-- GIVEN TEXT follows --
University of Maryland

News

Center Grant on Telecommunications Access Awarded to Trace Center

October 29th, 2009

The UW-Madison’s Trace Center, in partnership with Gallaudet University and Omnitor AB of Sweden, has been awarded a five-year, $4.75 million Rehabilitation Engineering Research Center (RERC) grant by the National Institute on Disability and Rehabilitation Research, U.S. Department of Education. This grant will fund a broad scope of work on disability access to emerging mainstream telecommunication systems. The focus of the RERC will be on accessibility of collaborative work through multimedia telecommunications, access to emergency responders, and infrastructure for interoperable communications in text.

The Telecom RERC is a partnership between the Trace Center, Gallaudet University’s Technology Access Program, and Omnitor AB. It is one of 19 Rehabilitation Engineering Research Centers in the U.S., each focused in a different disability or technology area. The primary purpose of an RERC is to conduct research leading to technology advances that directly benefit people with disabilities.

The Telecom RERC’s program addresses the full range of disabilities (blindness, low vision, deafness, hearing loss, physical, speech, cognitive, language, and learning). The approach is to lay a foundation for access in next generation technologies and to create bridge technologies to allow users with disabilities to migrate to new technologies.

“Telecommunication is in the midst of a sea-change much like information technology was when the Web burst onto the scene in the 1990s,” said Gregg Vanderheiden, Trace Center Director and Principal Investigator. “Like the Web, this change is focusing around the Internet and is fueled by rapidly advancing technologies that enable more intelligent devices and greater innovation. There are opportunities in this trend, but also new barriers for accessibility.”

The research and development projects of this RERC include:

A major research and development focus on telecollaboration. We will identify emerging access issues and opportunities to improve accessibility of new telecollaboration systems and technologies through use of focus groups, Web forum, and observation. We will then develop and test open source reference designs that implement access solutions and features.
-- GIVEN TEXT concluded --
● WORK REQUIRED
Answer these questions using the grant announcement above.
1. How long does the grant run, and what is its amount?
2. How many Rehabilitation Engineering Research Centers are in the U.S.?
3. Who is the Trace Center Director and Principal Investigator?
-- INFORMATION GIVEN follows --
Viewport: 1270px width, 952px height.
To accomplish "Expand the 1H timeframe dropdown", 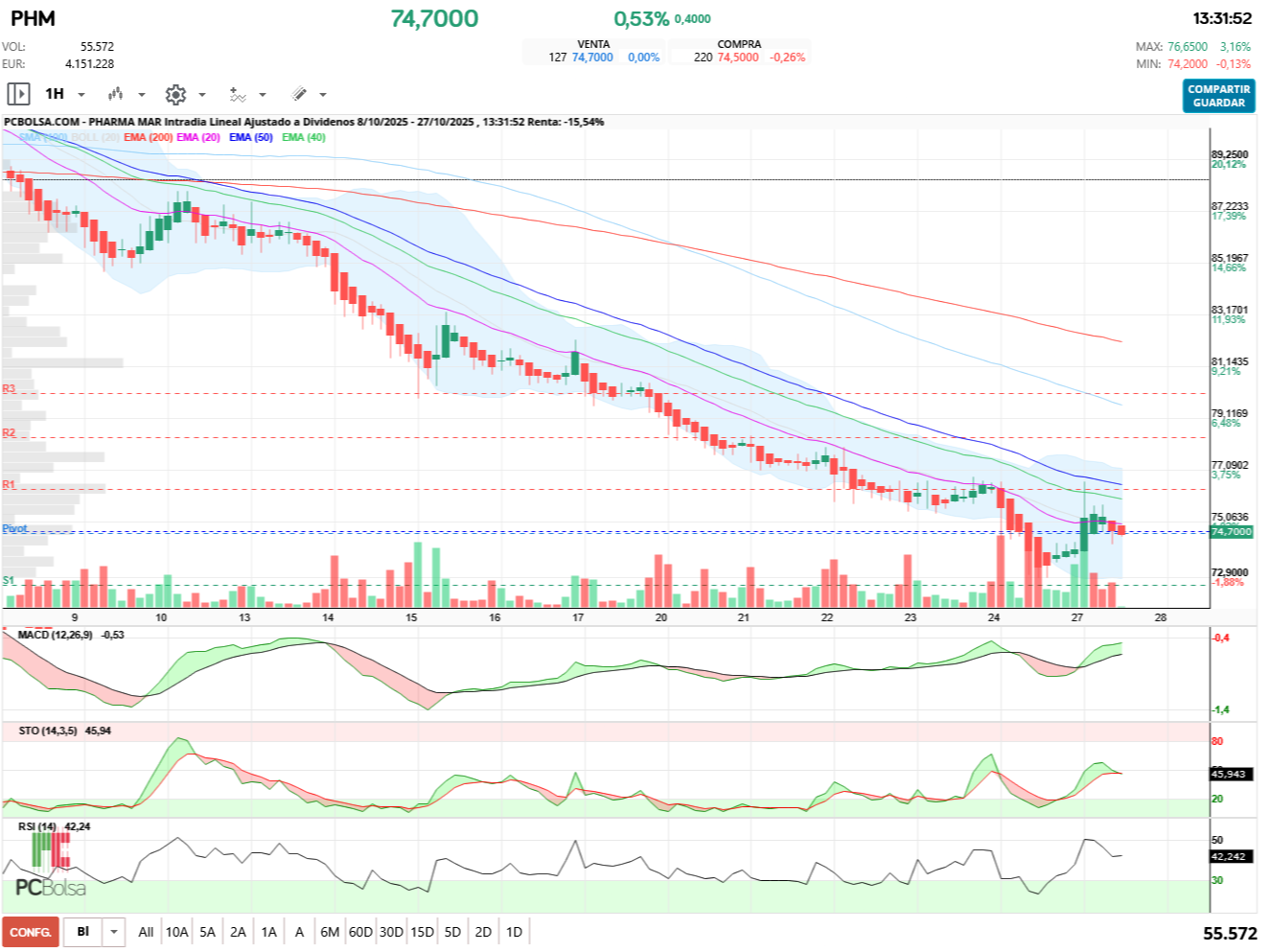I will pos(81,94).
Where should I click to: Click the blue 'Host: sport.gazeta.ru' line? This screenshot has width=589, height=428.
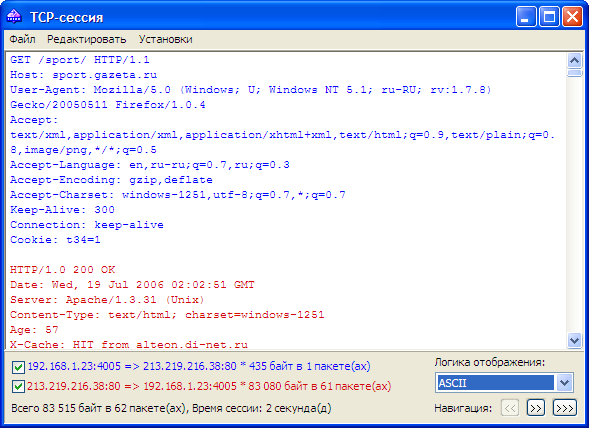tap(83, 75)
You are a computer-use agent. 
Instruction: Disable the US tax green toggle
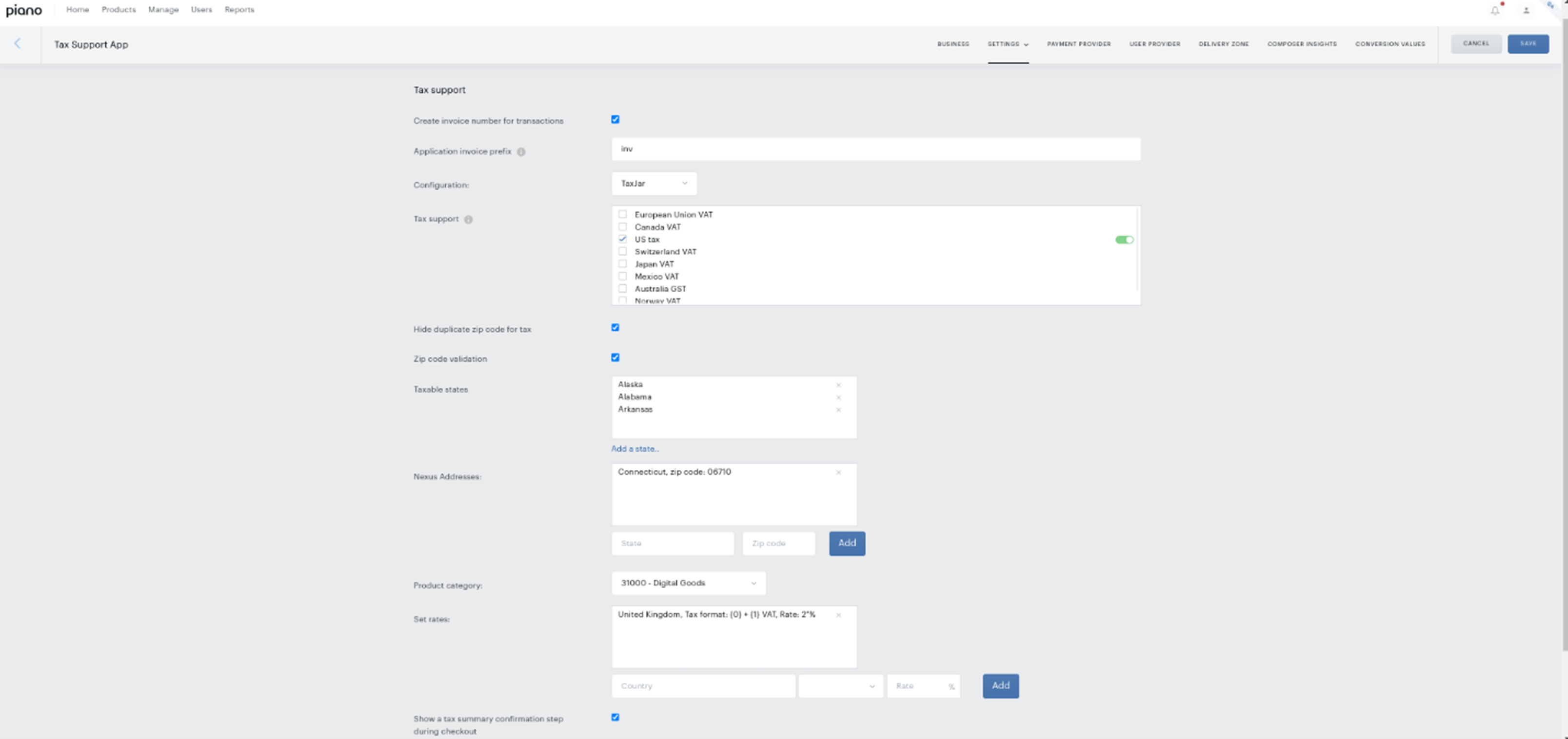tap(1124, 239)
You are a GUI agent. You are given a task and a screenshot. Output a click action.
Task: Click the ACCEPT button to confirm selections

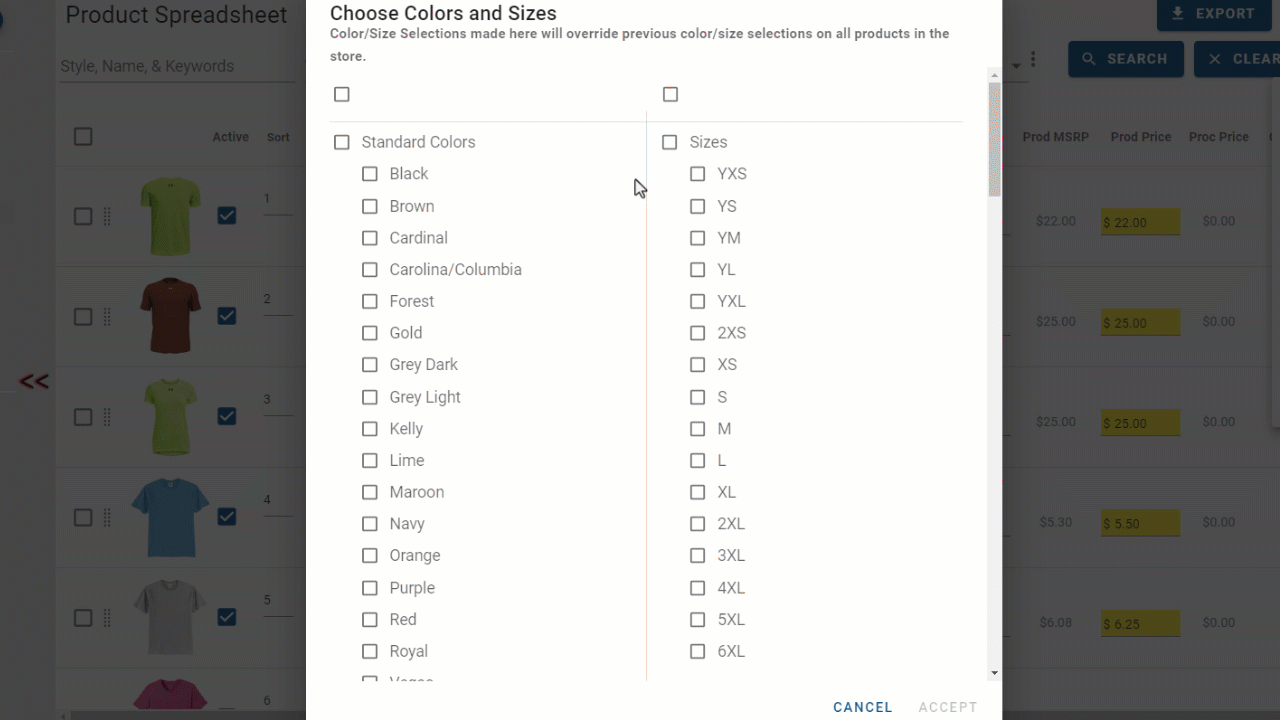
-- INFORMATION GIVEN concluded --
● RESULT FOR THIS TASK
1. Five years; $4.75 million.
2. 19.
3. Gregg Vanderheiden.